Donne in Campo e ASeS: un impegno per l’accoglienza


L’accoglienza una sfida anche per Donne in Campo 

 

Condividere Aromi, Accogliere – Agricoltura urbana. E’ questo il nome dell’evento che si è celebrato a Milano il 15 ottobre per celebrare la Festa Internazionale delle Donne Rurali. Oltre a ricordare  il ruolo fondamentale della donna nel settore dell’agricoltura,  Donne in Campo, l’Associazione femminile di Cia-Agricoltori Italiani della Lombardia e ASeS hanno voluto organizzare una giornata particolare dedicata alle molte esperienze portate avanti in ambito di accoglienza e inclusione attraverso il settore primario.

L’evento è stato anche occasione per presentare il Giardino degli Aromi, associazione nata nel 2003  negli spazi dell’ex Ospedale Psichiatrico Paolo Pini  grazie all’iniziativa di un gruppo di donne con esperienza di coltivazione e raccolta di piante aromatiche e medicinali. L’associazione oggi conta più di 230 soci e si occupa di accompagnare il reinserimento sociale di persone svantaggiate, svolgendo con loro attività in spazi verdi. Attraverso percorsi di terapia orticolturale, tirocini e forme di accoglienza personalizzate, coloro che partecipano alle attività del giardino degli aromi fanno un’esperienza di studio, osservazione e lavoro con la terra e le piante. 

Presenti per ASeS la presidente Cinzia Pagni e il direttore Claudio Guccinelli. La presidente nel suo intervento ha ricordato l’impegno della Ong nelle attività di cooperazione internazionale,soprattutto in Senegal, Mozambico e Paraguay,  e in Italia. A centro dei vari progetti e iniziative l’importante ruolo che l’agricoltura sociale può offrire.

Partendo dei “fatti di Riace” è stato sottolineato il difficile momento che stiamo vivendo, dove una comunicazione distorta fatta di terrorismo psicologico  spinge i cittadini alla chiusura e all’indifferenza; non stupisce più la forte diffidenza verso coloro che crediamo essere diversi e l’intolleranza  per ciò che noi crediamo non far parte della nostra cultura.
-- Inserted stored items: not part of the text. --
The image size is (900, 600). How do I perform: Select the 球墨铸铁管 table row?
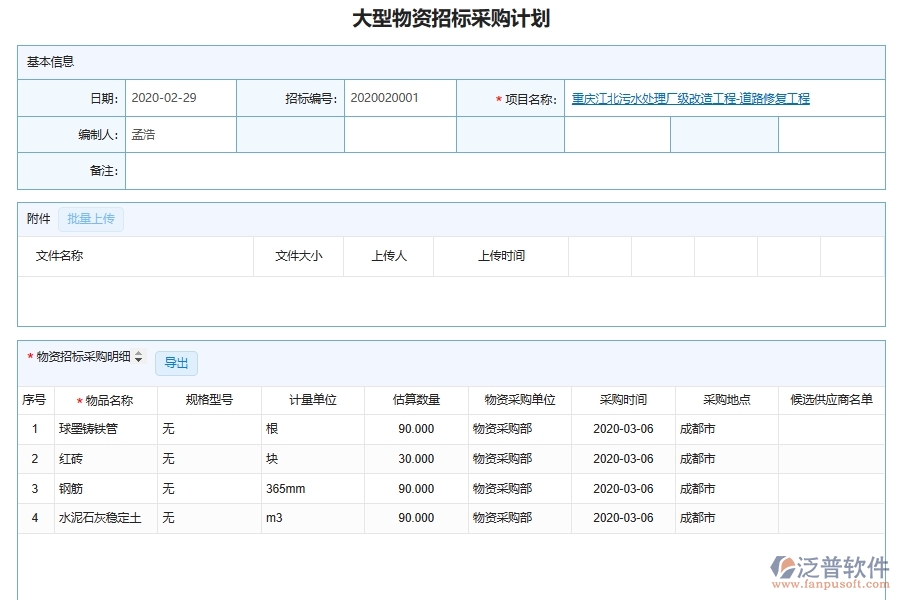pos(91,429)
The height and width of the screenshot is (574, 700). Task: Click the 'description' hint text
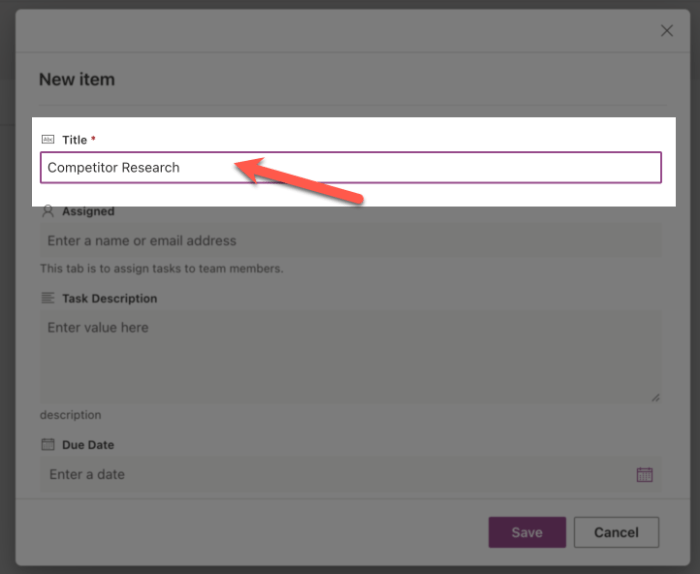coord(70,415)
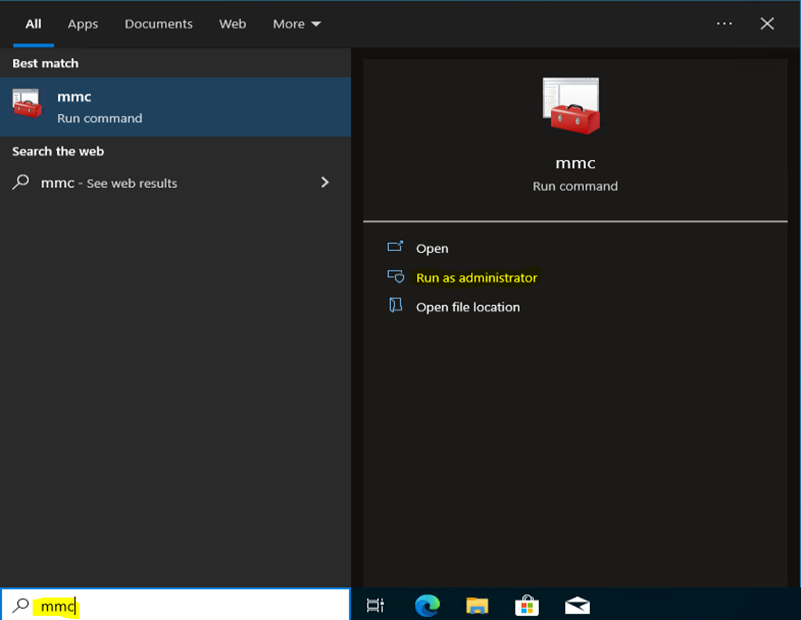Switch to the Apps search tab

click(x=83, y=24)
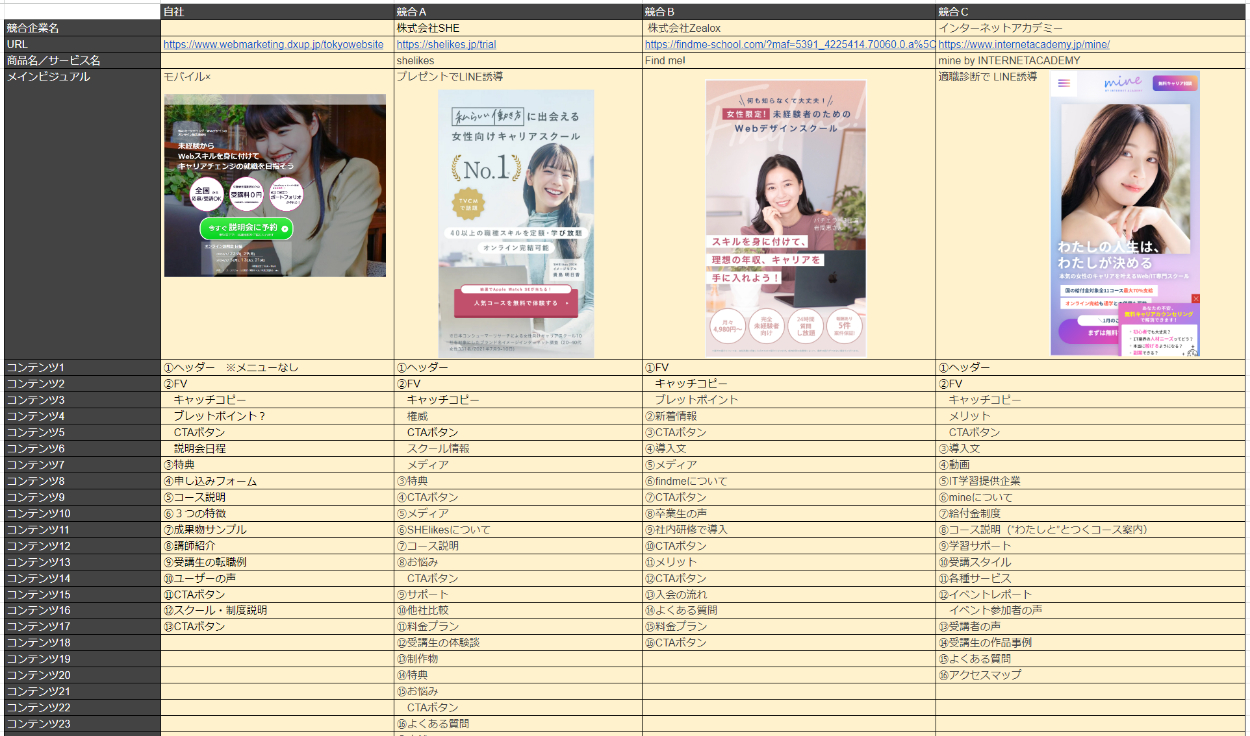1250x736 pixels.
Task: Click the Find me! Webデザインスクール image
Action: 786,218
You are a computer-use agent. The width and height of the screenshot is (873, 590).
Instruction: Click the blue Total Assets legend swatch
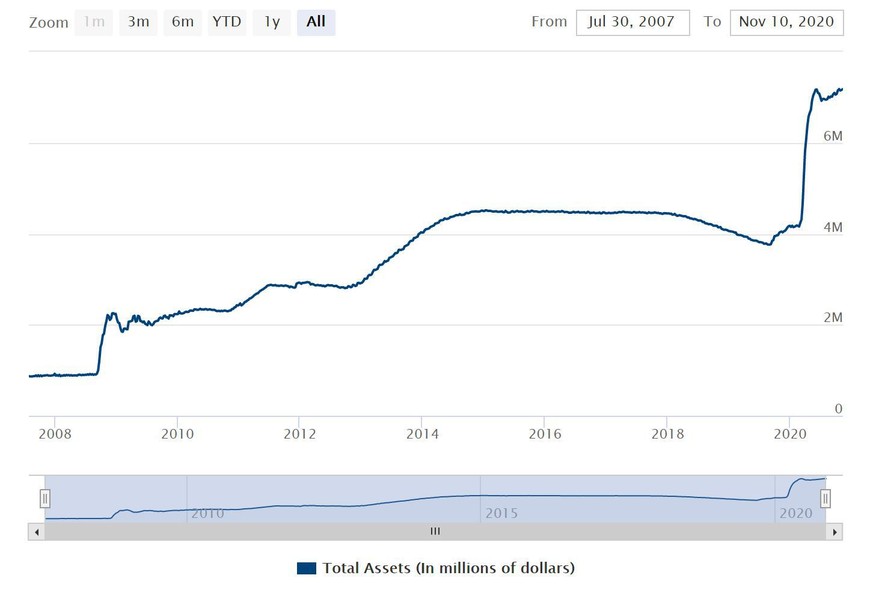[x=306, y=568]
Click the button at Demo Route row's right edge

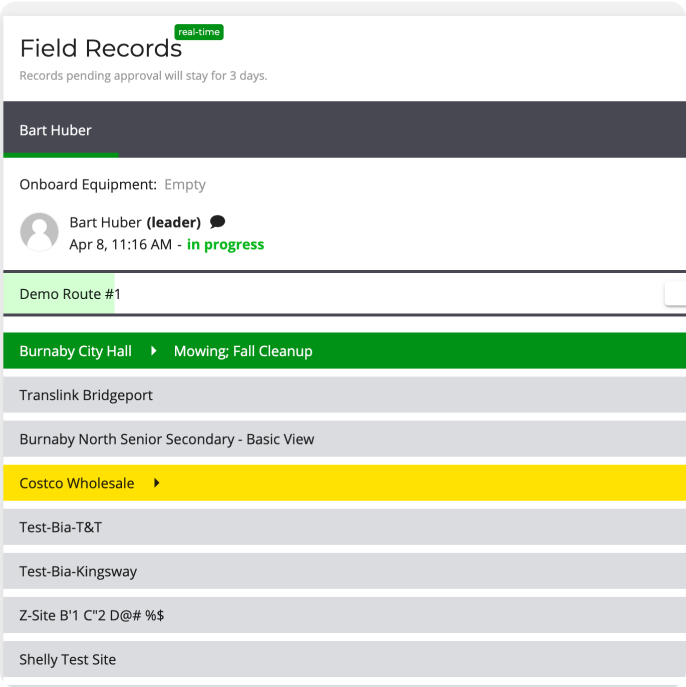(x=675, y=294)
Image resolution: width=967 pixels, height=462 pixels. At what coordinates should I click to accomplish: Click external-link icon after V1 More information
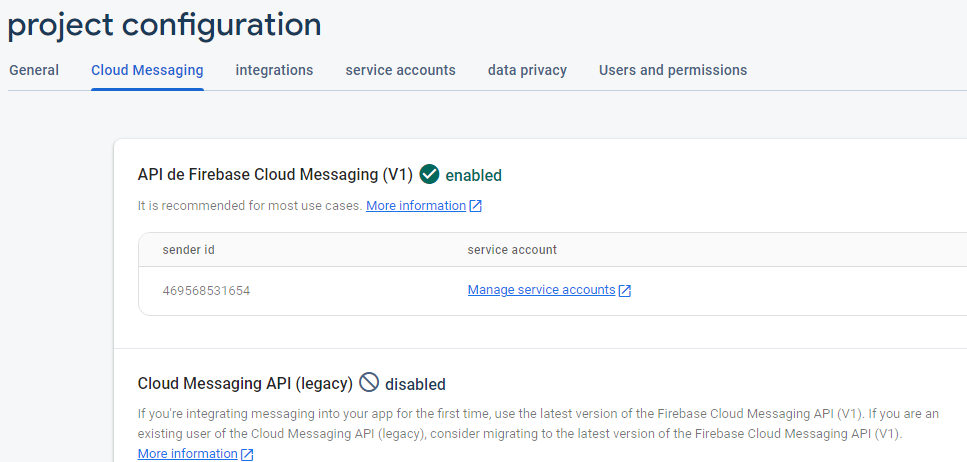point(476,206)
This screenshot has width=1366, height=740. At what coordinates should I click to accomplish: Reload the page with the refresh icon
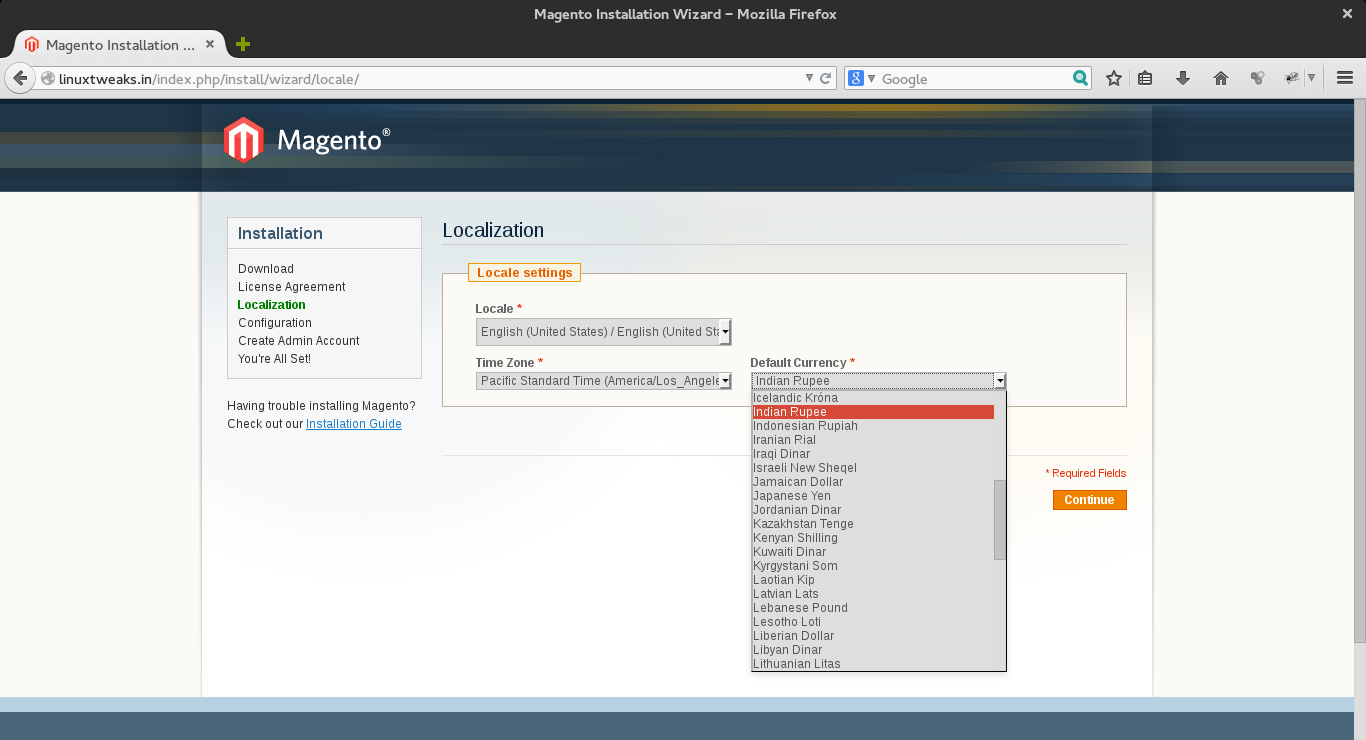click(x=826, y=78)
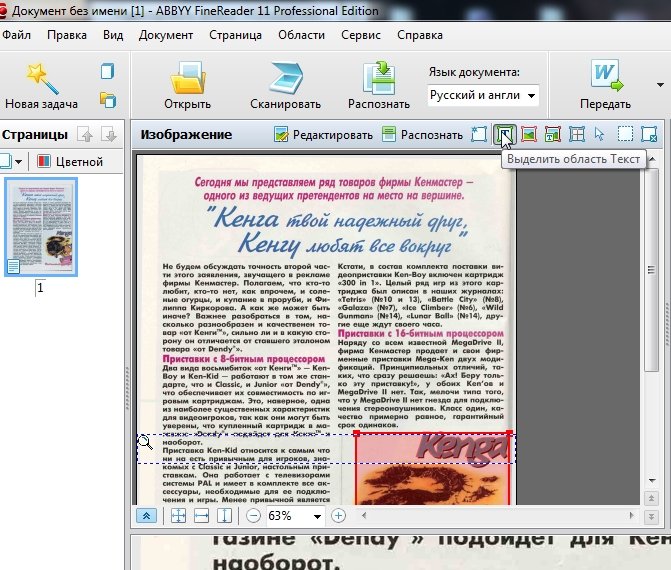Run recognition with main Распознать button
Screen dimensions: 671x570
[379, 85]
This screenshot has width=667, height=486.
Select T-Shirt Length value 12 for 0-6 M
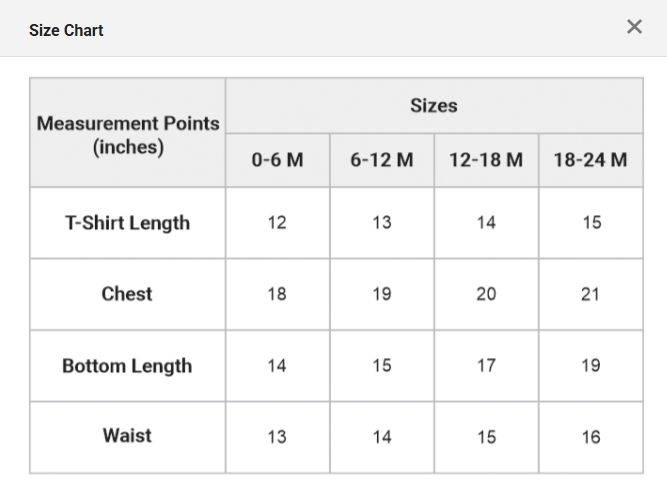(x=277, y=223)
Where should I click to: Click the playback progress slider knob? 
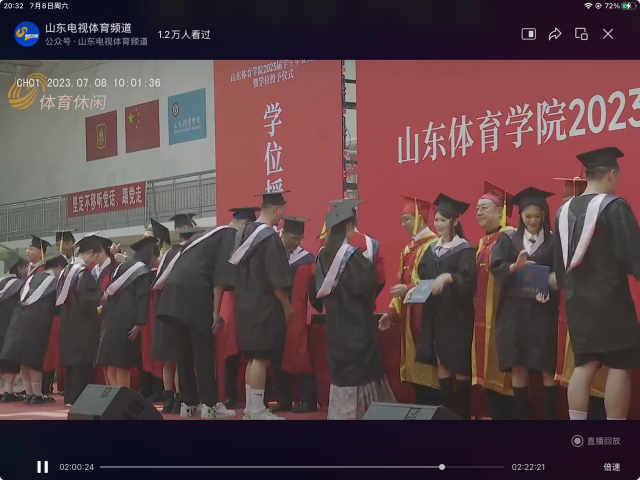tap(442, 467)
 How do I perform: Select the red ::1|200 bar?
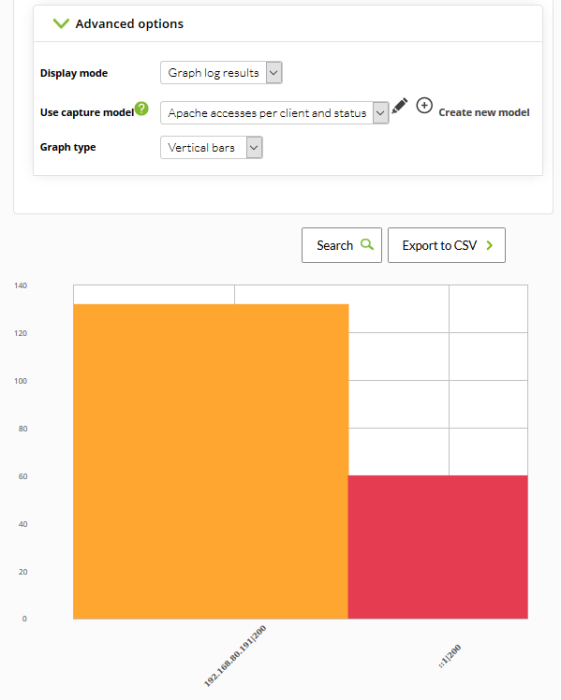pos(438,547)
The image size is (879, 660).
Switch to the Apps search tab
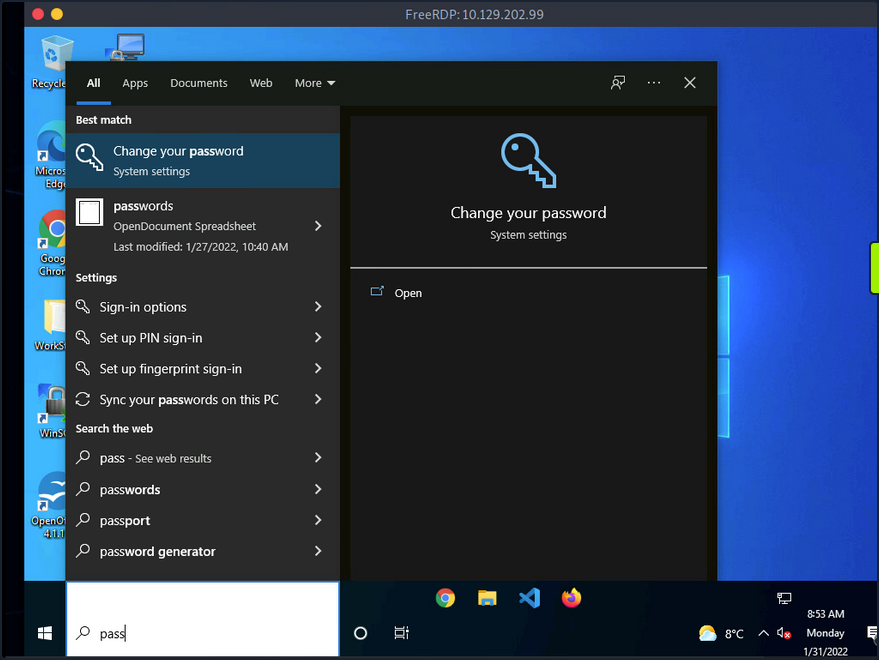135,83
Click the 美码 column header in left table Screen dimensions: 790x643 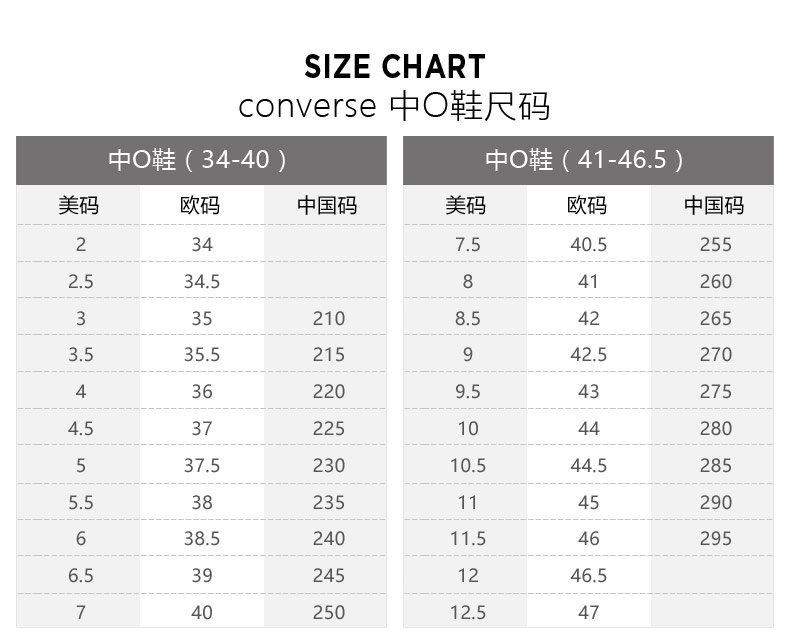point(78,206)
Segnali preoccupanti che mettono in crisi le basi stesse della convivenza civile, del concetto di comunità così come concepita dai nostri valori e dalla nostra Storia. Allo stesso tempo, ha ricordato la Pagni, mentre guardiamo con occhi preoccupati chi cerca un futuro diverso fatto di pace e sicurezza, abbiamo smesso di combattere le infiltrazioni mafiose e la corruzione. Il rischio, ha sottolineato la presidente ASeS, è che la paura dello straniero ci faccia accettare come dato di fatto la presenza della corruzione, della mafia e di quel disagio che nasce dalla disgregazione sociale. Di qui la necessità,  e l’invito,  a non abbassare mai la guardia, ad essere coerenti con i nostri principi e a denunciare qualsiasi tentativo malavitoso.  Illustrando più specificatamente i progetti in essere, sono stati ricordati i corsi di lingua italiana, i corsi per italiani e migranti destinati all’avviamento al lavoro e le esperienze di gemellaggio nelle aziende agricole. Ultimo punto toccato dalla presidente il  progetto destinato ai minori migranti non accompagnati studiato per offrire una  formazione agricola che, oltre a garantire una forma di sussistenza a questi giovani,  potrebbe aiutare a frenare il costante abbandono delle aree rurali che il nostro Paese si trova ad affrontare. 

A  coadiuvare l’intervento di Cinzia Pagni e l’impegno di ASeS soprattutto attraverso l’agricoltura sociale, il consigliere lombardo della Ong Dario Olivero.